I’ve recently moved to Barcelona to continue my Computer Science studies on UB. First thing I noticed walking into the University building was my mobile happily notifying me that it has found a known network. Ah, of course: eduroam. My Slovenian eduroam account from University of Ljubljana should be valid throughout Europe for accessing the eduroam wireless network. And indeed it is. Nice.
Troubles on the horizon
Alas … there is a downside. Apparently the IT dept at UB is filtering OpenVPN and IPsec traffic. I’m soo used to having these that I feel “naked” using a public network without encrypting all my communications.

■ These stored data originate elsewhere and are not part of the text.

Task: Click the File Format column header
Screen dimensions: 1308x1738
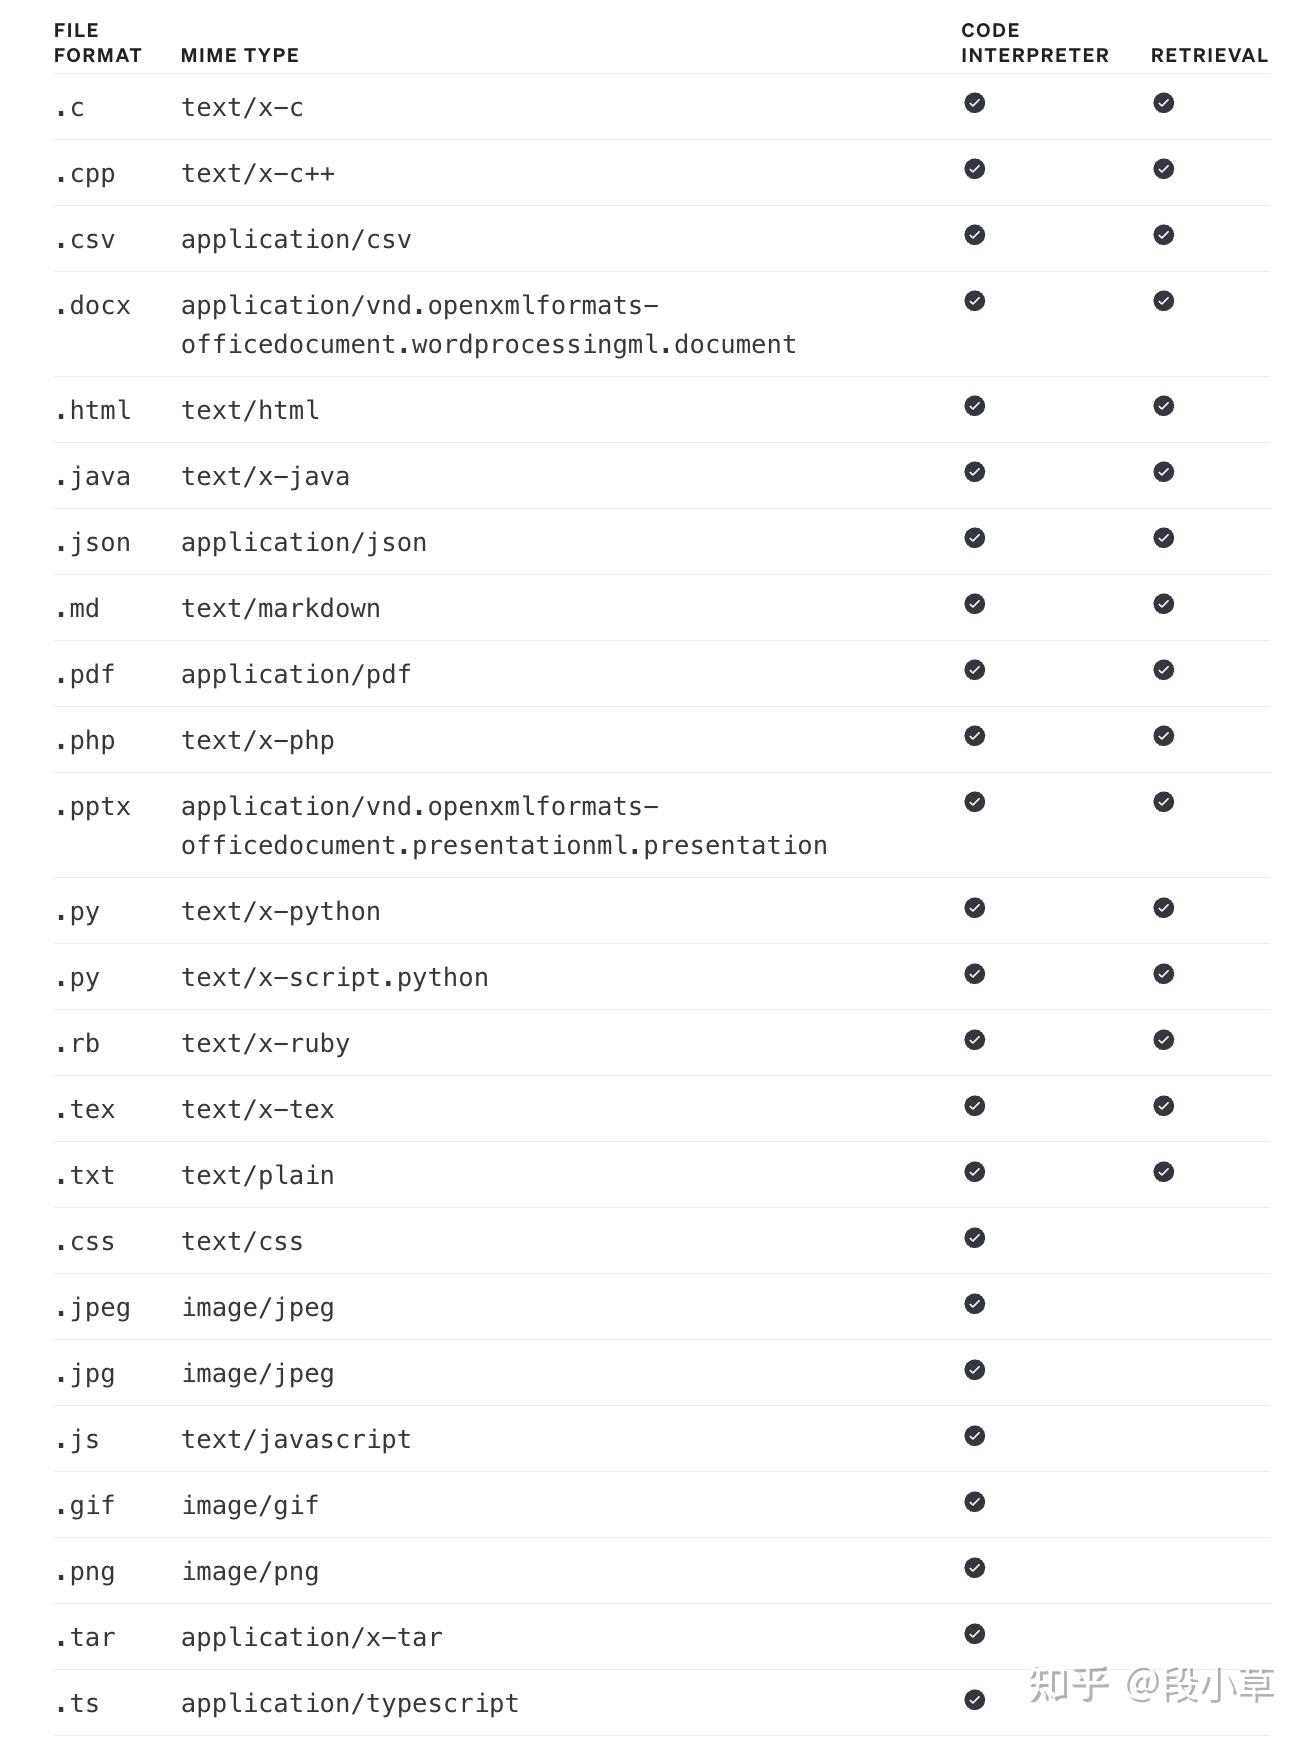Action: click(x=97, y=43)
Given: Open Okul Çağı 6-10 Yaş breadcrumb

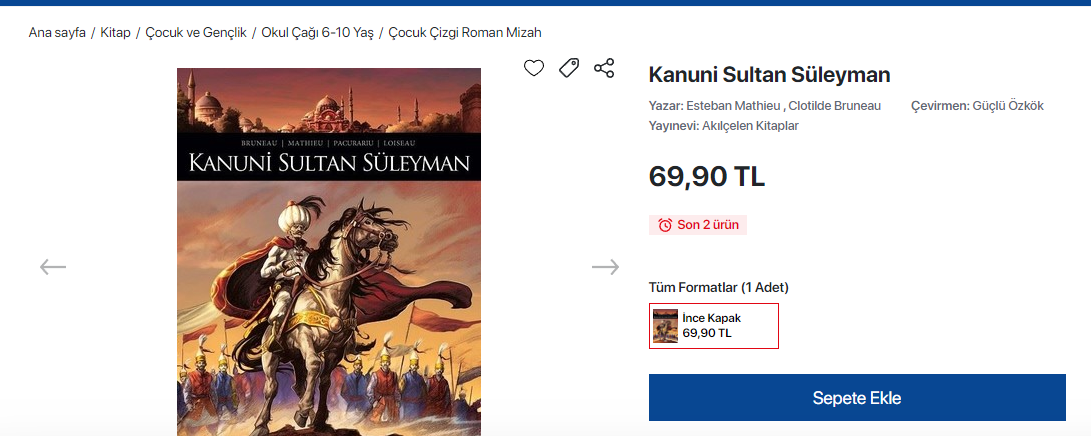Looking at the screenshot, I should click(317, 33).
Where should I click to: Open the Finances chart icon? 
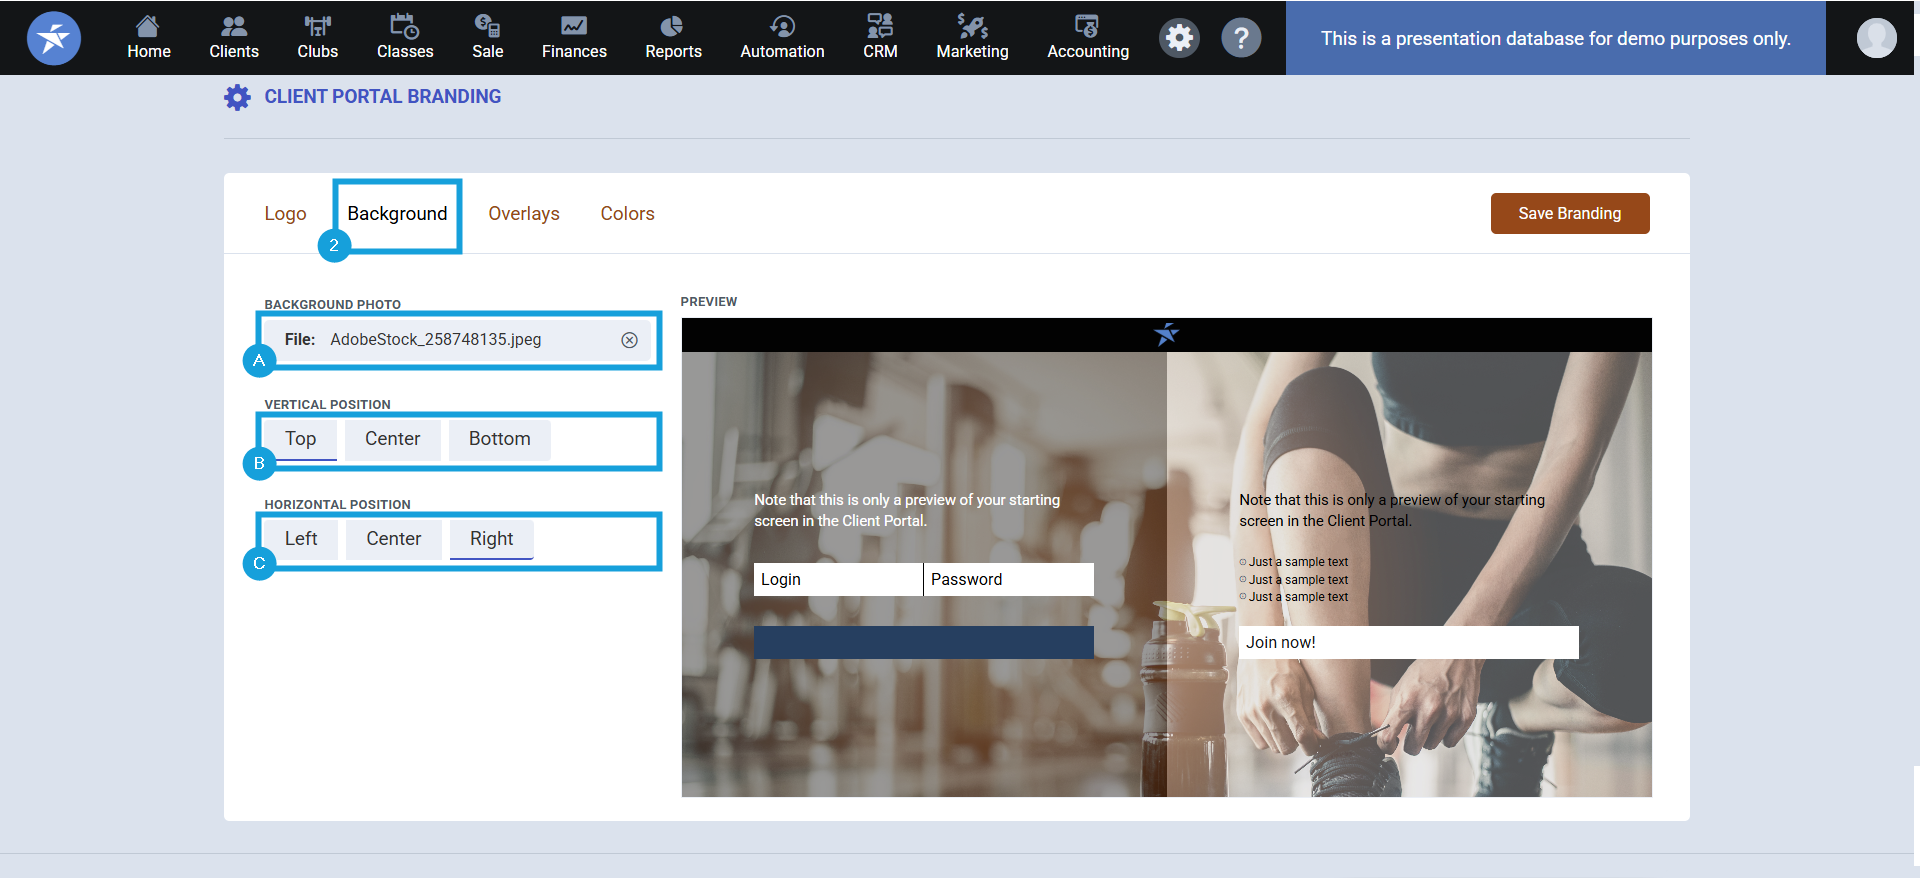pyautogui.click(x=574, y=26)
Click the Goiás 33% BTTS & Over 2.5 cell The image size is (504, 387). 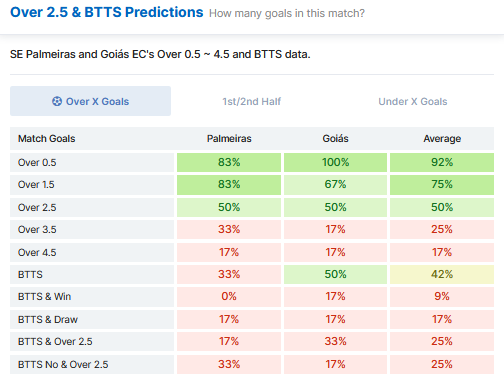335,341
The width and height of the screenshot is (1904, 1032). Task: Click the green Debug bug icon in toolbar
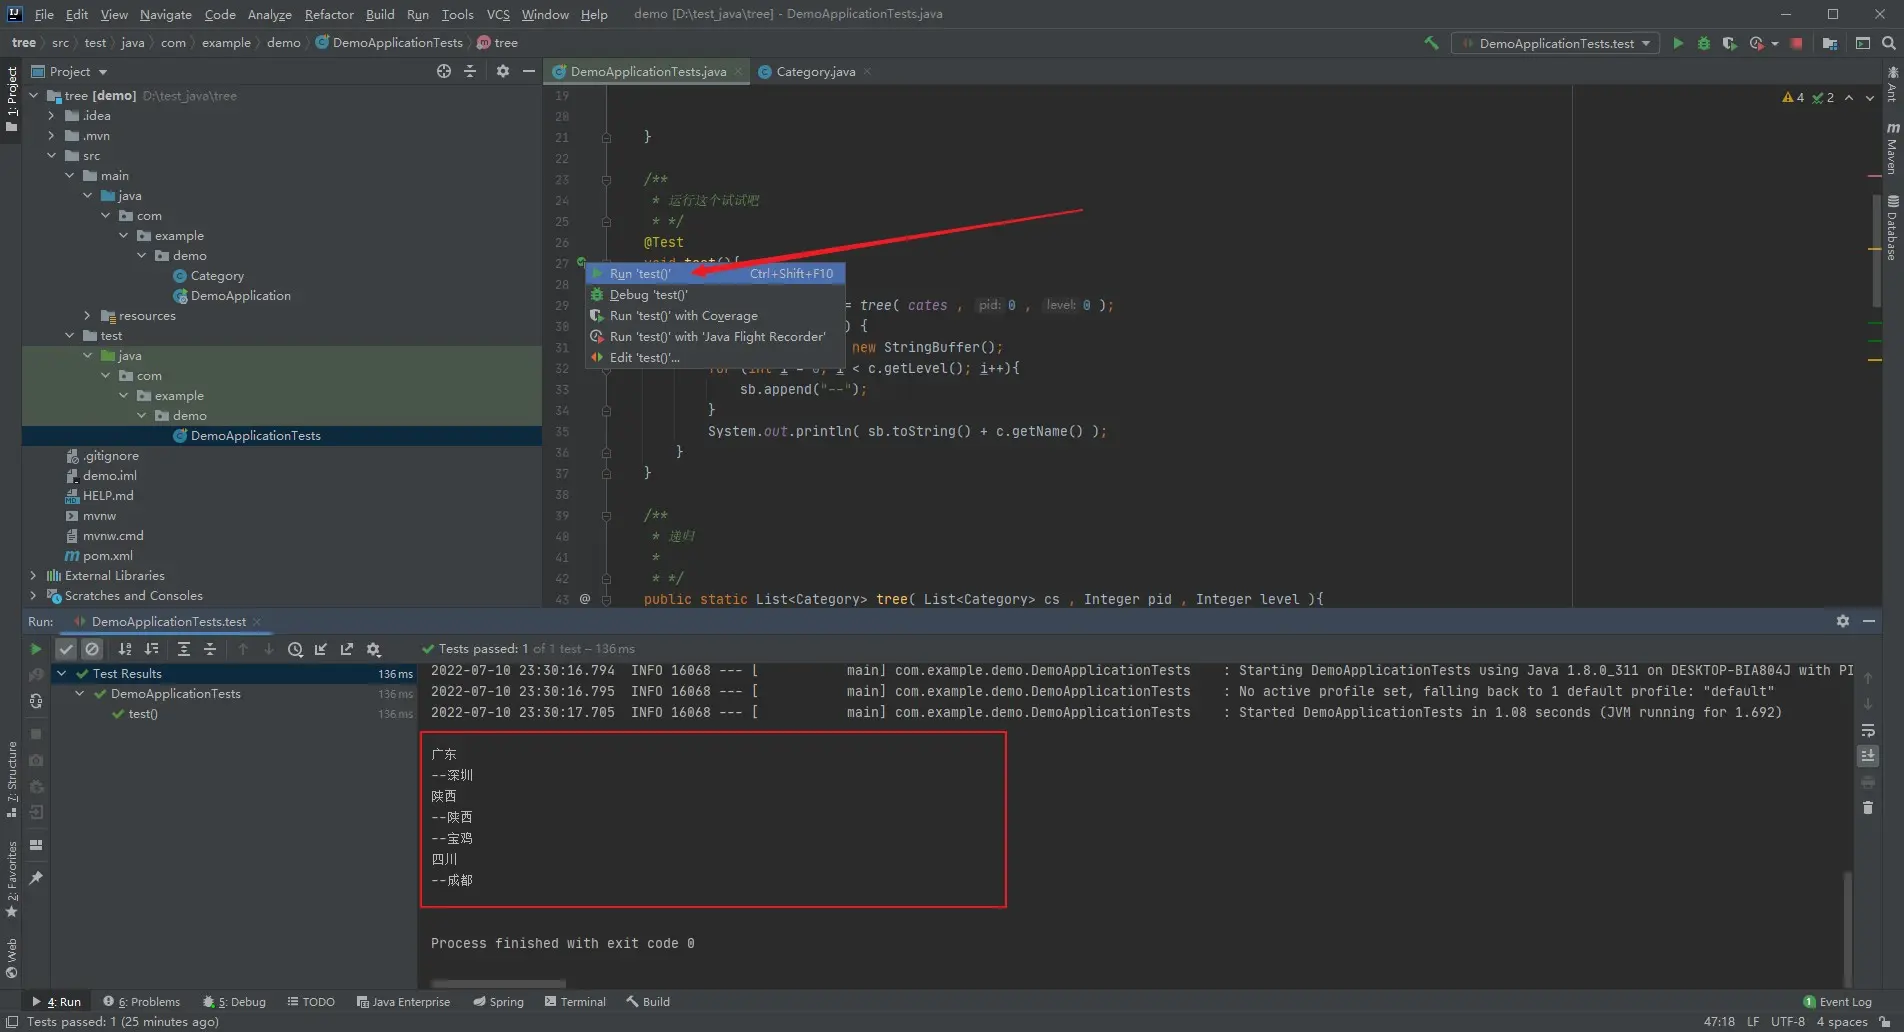pos(1704,43)
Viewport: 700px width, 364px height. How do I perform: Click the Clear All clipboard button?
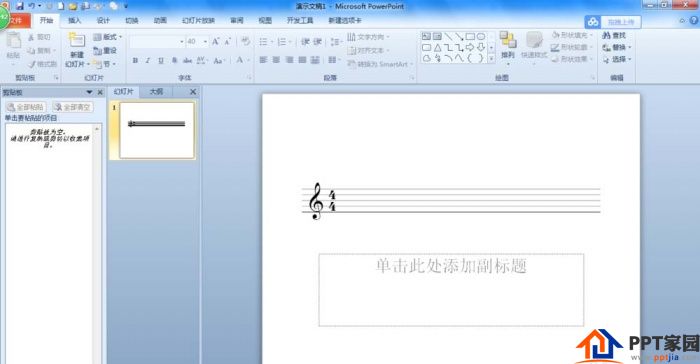[x=73, y=107]
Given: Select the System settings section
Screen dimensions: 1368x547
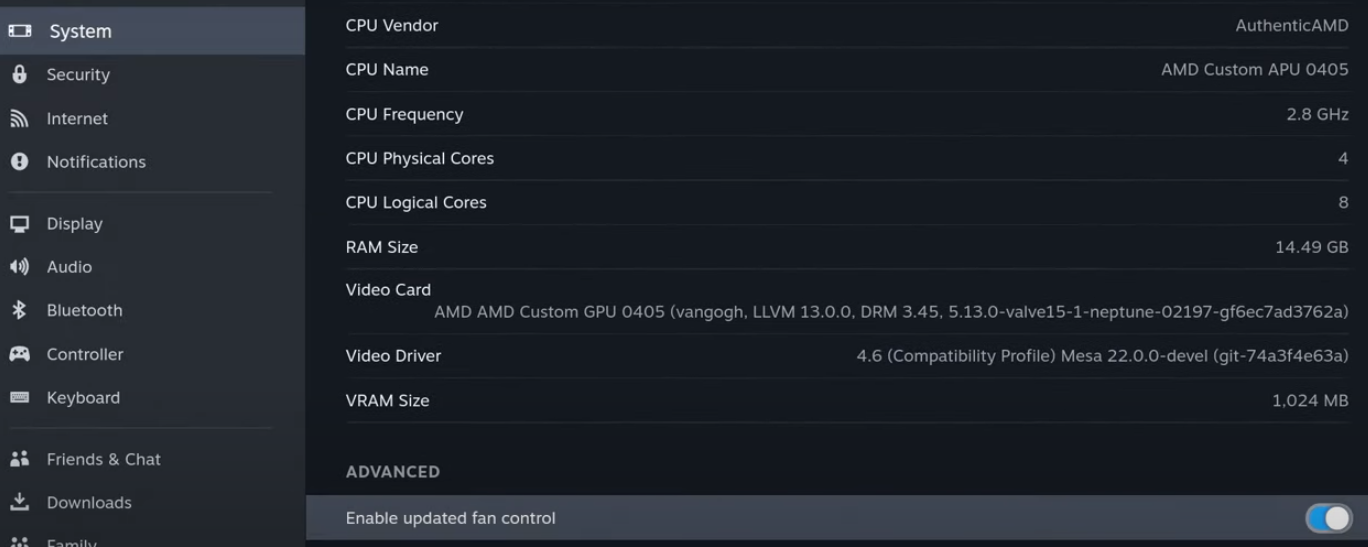Looking at the screenshot, I should (80, 31).
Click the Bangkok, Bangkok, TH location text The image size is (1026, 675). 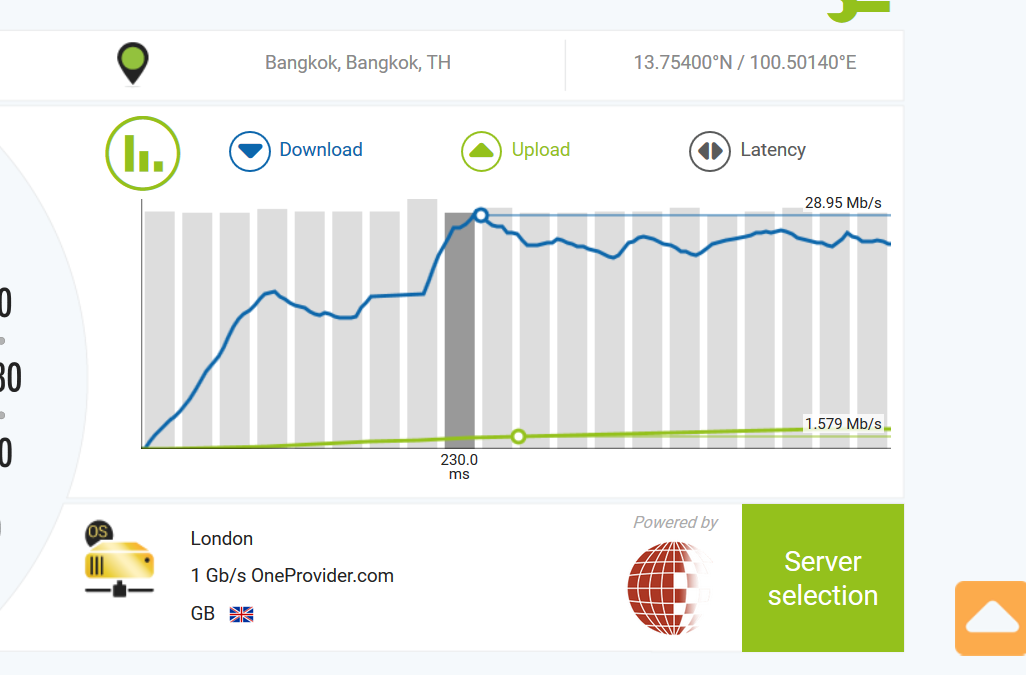[x=358, y=63]
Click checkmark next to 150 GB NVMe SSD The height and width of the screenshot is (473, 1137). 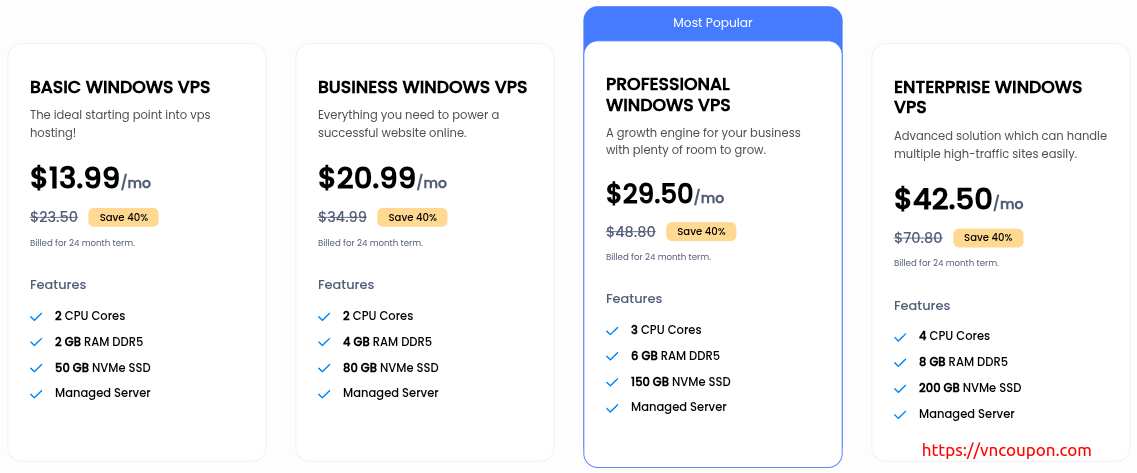(612, 382)
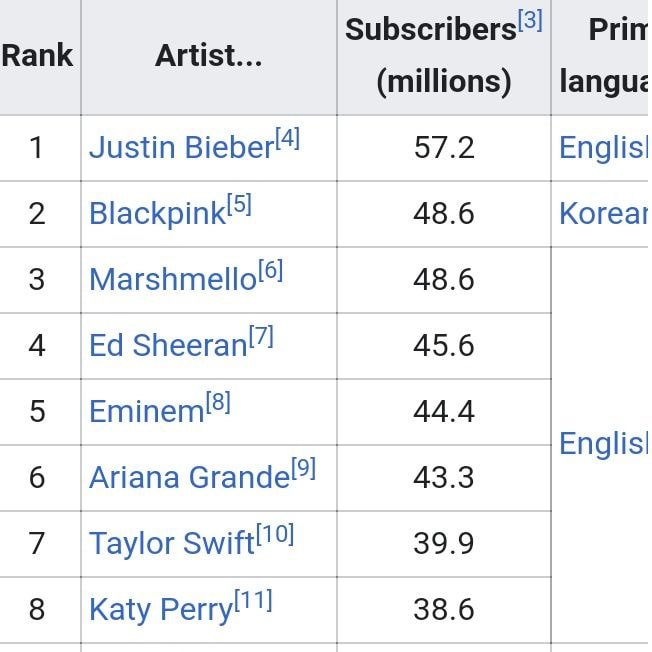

Now wait a minute, what do I see here, SSH traffic goes through without problems? If SSH goes through, then it should possible to tunnel basically anything through it. Even an OpenVPN tunnel. Yep, tunneling a tunnel over a tunnel, that’s the idea :).
After some fiddling around, this is how I did it (referencing my original setup):
Find a server somewhere on the net you can SSH to, so you can setup a SOCKS proxy:
$ ssh <some_IP_on_the_net> -D 6666
Change protocol in OpenVPN’s server.conf to use TCP rather than UDP. Normally, using UDP is better, but if you want tunneling over SOCKS, you need TCP:
Change protocol in OpenVPN’s iptables config:
iptables -I INPUT 1 -p tcp --dport 1194 -j ACCEPT
Now modify the client.conf to use TCP and to use SOCKS proxy:
proto tcp socks-proxy 127.0.0.1 6666 route <some_IP_on_the_net> 255.255.255.255 net_gateway
Notice the last line: it adds a specific rule to route traffic to your SSH server directly and not through OpenVPN. This keeps the SOCKS proxy alive and kicking. All other traffic is still routed through OpenVPN tunnel to keep your communications safe.